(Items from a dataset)

---

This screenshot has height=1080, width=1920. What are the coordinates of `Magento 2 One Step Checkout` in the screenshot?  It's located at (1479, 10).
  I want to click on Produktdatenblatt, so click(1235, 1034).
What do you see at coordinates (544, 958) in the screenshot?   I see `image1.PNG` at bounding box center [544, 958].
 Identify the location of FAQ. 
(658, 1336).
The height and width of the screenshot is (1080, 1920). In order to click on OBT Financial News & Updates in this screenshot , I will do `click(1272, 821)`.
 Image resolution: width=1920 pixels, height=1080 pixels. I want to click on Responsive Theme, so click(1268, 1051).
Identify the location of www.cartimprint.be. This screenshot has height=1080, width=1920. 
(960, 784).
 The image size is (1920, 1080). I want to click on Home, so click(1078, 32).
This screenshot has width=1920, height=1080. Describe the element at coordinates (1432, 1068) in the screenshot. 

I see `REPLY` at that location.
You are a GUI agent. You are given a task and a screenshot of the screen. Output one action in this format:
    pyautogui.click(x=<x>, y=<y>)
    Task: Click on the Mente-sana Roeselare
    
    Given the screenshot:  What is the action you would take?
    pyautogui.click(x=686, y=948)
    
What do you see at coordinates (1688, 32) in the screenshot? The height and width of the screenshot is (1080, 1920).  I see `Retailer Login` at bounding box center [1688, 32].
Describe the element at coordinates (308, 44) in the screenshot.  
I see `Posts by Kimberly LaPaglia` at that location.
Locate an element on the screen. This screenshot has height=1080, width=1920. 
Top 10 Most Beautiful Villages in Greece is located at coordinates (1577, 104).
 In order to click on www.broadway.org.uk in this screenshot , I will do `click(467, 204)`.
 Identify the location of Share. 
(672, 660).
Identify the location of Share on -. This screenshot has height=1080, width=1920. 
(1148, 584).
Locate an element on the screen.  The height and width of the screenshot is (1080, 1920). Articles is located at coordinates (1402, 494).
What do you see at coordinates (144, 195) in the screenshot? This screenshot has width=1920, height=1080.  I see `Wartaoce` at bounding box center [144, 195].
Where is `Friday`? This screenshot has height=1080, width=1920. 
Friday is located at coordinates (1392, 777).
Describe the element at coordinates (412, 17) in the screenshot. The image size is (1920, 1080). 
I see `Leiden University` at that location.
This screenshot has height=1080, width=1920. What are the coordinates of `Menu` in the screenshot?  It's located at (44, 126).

---

Format the data from the line containing "Describe the element at coordinates (412, 17)" through the end of the data as a numbered list, leaving out any blank lines.

1. Describe the element at coordinates (412, 17) in the screenshot. The image size is (1920, 1080). 
2. I see `Leiden University` at that location.
3. This screenshot has height=1080, width=1920. What are the coordinates of `Menu` in the screenshot?  It's located at (44, 126).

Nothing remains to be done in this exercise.